## [Job]
Give the items from the line with "875x334 pixels." up to and including the line with "coord(835,761)" as a JSON list of strings, one string per line and blank lines omitted.

** start of Record excerpts **

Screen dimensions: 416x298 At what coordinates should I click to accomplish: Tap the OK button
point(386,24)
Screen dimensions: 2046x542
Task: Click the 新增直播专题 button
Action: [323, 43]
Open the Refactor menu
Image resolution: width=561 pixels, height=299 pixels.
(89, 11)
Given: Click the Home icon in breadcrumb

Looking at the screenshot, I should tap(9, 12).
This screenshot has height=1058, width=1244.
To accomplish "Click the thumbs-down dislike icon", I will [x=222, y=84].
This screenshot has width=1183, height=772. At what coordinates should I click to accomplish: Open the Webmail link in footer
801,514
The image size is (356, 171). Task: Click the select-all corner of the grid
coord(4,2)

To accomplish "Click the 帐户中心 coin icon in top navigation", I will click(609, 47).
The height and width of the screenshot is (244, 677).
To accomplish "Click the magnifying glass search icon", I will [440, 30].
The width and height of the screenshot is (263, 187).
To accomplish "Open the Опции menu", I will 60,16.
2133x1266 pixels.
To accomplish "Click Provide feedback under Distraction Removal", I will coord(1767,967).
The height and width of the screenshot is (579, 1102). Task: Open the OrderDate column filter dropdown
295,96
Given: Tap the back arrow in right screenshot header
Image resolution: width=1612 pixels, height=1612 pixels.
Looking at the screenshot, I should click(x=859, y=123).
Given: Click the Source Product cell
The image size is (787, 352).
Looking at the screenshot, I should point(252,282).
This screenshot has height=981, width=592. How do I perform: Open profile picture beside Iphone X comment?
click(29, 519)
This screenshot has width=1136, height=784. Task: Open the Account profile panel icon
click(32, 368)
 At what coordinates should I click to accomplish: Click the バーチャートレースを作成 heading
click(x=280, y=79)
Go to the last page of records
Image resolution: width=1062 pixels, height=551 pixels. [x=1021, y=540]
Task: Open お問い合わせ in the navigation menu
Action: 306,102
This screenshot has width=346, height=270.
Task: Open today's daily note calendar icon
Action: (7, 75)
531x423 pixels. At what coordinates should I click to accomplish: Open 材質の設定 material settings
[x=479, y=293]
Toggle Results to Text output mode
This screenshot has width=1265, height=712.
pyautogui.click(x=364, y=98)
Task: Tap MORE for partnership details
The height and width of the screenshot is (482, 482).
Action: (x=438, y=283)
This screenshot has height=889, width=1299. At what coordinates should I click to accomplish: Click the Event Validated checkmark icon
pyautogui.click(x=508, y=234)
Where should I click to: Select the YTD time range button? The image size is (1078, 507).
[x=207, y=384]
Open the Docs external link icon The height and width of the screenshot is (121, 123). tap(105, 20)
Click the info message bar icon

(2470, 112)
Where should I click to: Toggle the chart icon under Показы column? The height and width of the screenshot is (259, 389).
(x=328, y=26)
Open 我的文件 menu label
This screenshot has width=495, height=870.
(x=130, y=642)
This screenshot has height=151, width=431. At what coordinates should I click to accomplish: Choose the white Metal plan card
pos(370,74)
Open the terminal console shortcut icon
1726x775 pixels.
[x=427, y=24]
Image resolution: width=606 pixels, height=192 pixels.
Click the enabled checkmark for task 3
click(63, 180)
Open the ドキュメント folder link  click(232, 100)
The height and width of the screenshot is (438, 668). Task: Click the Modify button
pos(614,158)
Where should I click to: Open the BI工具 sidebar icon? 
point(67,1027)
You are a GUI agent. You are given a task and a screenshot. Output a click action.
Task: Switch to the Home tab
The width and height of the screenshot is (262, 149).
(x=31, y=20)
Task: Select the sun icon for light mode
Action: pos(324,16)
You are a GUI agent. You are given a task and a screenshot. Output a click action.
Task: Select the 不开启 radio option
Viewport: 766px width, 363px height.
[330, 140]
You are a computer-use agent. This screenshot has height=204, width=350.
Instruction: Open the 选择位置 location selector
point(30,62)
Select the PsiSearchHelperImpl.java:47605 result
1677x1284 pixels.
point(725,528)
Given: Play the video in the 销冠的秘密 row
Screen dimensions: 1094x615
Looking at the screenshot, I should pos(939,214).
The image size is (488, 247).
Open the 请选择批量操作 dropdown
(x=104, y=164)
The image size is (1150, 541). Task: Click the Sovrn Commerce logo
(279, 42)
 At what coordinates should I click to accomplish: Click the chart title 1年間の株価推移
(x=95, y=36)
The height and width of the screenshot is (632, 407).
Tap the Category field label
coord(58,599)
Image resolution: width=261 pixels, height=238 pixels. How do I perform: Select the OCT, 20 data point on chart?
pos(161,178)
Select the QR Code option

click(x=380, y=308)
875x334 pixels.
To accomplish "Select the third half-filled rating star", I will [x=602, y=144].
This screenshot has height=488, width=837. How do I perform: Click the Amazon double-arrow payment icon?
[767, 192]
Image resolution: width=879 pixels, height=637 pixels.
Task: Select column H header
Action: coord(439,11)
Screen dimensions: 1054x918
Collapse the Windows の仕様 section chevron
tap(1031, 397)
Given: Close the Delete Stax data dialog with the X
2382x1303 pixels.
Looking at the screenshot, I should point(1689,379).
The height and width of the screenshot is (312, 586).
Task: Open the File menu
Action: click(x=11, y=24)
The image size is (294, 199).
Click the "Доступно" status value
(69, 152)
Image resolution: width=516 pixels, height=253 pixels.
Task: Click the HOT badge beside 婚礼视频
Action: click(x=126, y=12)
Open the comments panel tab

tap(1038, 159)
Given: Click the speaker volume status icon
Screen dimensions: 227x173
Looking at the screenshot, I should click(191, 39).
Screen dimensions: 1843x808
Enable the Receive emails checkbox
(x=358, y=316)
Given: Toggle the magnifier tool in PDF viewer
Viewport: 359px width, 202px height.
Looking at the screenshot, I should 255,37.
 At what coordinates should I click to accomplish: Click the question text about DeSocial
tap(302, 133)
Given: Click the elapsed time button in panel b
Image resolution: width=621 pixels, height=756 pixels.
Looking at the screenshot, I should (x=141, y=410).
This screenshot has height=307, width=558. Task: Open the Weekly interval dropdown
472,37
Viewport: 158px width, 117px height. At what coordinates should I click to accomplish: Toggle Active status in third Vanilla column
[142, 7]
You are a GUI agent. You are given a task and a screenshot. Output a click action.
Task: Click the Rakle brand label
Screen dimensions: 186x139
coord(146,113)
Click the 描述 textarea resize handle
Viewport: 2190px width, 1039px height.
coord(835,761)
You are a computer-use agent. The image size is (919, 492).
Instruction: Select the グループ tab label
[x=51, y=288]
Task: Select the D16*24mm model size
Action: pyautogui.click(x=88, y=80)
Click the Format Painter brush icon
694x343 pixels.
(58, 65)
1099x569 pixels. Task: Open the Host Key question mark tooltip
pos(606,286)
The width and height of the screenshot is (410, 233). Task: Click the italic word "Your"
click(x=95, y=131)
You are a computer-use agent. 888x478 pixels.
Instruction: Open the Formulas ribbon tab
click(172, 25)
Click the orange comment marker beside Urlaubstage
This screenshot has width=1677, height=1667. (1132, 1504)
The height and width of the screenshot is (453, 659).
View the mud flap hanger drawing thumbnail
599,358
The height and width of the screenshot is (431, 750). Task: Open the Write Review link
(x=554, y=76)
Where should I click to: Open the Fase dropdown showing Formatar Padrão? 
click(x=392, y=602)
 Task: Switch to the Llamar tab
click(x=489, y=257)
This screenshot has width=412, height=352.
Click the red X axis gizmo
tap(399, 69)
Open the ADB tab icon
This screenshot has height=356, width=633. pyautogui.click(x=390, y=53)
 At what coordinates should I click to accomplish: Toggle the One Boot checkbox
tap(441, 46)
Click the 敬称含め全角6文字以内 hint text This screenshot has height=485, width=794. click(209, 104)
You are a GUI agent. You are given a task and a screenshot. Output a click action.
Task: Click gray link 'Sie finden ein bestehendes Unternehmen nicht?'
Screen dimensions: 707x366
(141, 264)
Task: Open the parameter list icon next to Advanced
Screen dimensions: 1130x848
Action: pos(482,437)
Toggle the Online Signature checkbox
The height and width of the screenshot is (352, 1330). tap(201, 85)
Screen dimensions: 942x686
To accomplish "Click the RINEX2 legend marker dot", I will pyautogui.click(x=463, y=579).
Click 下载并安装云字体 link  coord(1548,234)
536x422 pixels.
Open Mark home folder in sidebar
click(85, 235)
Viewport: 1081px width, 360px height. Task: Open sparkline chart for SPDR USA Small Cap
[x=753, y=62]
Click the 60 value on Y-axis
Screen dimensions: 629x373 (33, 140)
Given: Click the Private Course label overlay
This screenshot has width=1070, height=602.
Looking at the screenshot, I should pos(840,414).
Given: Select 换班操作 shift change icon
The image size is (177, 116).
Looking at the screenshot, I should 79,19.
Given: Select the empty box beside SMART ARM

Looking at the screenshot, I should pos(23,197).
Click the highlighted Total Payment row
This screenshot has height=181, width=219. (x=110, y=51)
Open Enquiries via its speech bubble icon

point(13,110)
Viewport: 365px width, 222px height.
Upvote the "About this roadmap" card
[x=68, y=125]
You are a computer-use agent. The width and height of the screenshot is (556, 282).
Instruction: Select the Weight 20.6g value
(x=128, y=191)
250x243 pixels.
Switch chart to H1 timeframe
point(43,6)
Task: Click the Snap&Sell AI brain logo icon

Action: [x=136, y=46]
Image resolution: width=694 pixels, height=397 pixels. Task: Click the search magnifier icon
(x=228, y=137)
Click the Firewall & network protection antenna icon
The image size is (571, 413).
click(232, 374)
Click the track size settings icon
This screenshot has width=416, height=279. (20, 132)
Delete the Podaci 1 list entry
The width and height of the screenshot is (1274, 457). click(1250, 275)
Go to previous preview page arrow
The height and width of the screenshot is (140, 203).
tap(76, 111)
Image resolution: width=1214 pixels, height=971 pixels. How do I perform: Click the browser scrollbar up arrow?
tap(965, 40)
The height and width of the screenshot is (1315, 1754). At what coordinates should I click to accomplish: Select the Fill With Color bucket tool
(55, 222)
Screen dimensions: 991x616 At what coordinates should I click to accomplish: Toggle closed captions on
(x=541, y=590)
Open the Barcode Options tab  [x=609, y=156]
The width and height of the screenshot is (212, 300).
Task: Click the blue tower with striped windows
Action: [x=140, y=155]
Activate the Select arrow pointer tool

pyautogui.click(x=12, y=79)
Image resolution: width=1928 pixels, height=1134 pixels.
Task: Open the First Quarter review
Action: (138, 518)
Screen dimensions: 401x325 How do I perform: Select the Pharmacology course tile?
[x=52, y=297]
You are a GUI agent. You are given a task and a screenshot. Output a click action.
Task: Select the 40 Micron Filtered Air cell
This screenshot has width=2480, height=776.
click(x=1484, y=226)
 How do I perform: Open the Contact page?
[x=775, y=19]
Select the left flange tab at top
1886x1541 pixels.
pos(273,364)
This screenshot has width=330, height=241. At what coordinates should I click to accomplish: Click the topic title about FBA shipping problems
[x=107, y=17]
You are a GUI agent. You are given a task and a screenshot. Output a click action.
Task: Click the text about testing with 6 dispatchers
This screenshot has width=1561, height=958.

** end of Record excerpts **

## [Exercise response]
[
  "875x334 pixels.",
  "To accomplish \"Select the third half-filled rating star\", I will [x=602, y=144].",
  "This screenshot has height=488, width=837. How do I perform: Click the Amazon double-arrow payment icon?",
  "[767, 192]",
  "Image resolution: width=879 pixels, height=637 pixels.",
  "Task: Select column H header",
  "Action: coord(439,11)",
  "Screen dimensions: 1054x918",
  "Collapse the Windows の仕様 section chevron",
  "tap(1031, 397)",
  "Given: Close the Delete Stax data dialog with the X",
  "2382x1303 pixels.",
  "Looking at the screenshot, I should point(1689,379).",
  "The height and width of the screenshot is (312, 586).",
  "Task: Open the File menu",
  "Action: click(x=11, y=24)",
  "The image size is (294, 199).",
  "Click the \"Доступно\" status value",
  "(69, 152)",
  "Image resolution: width=516 pixels, height=253 pixels.",
  "Task: Click the HOT badge beside 婚礼视频",
  "Action: click(x=126, y=12)",
  "Open the comments panel tab",
  "tap(1038, 159)",
  "Given: Click the speaker volume status icon",
  "Screen dimensions: 227x173",
  "Looking at the screenshot, I should click(191, 39).",
  "Screen dimensions: 1843x808",
  "Enable the Receive emails checkbox",
  "(x=358, y=316)",
  "Given: Toggle the magnifier tool in PDF viewer",
  "Viewport: 359px width, 202px height.",
  "Looking at the screenshot, I should 255,37.",
  " At what coordinates should I click to accomplish: Click the question text about DeSocial",
  "tap(302, 133)",
  "Given: Click the elapsed time button in panel b",
  "Image resolution: width=621 pixels, height=756 pixels.",
  "Looking at the screenshot, I should (x=141, y=410).",
  "This screenshot has height=307, width=558. Task: Open the Weekly interval dropdown",
  "472,37",
  "Viewport: 158px width, 117px height. At what coordinates should I click to accomplish: Toggle Active status in third Vanilla column",
  "[142, 7]",
  "You are a GUI agent. You are given a task and a screenshot. Output a click action.",
  "Task: Click the Rakle brand label",
  "Screen dimensions: 186x139",
  "coord(146,113)",
  "Click the 描述 textarea resize handle",
  "Viewport: 2190px width, 1039px height.",
  "coord(835,761)"
]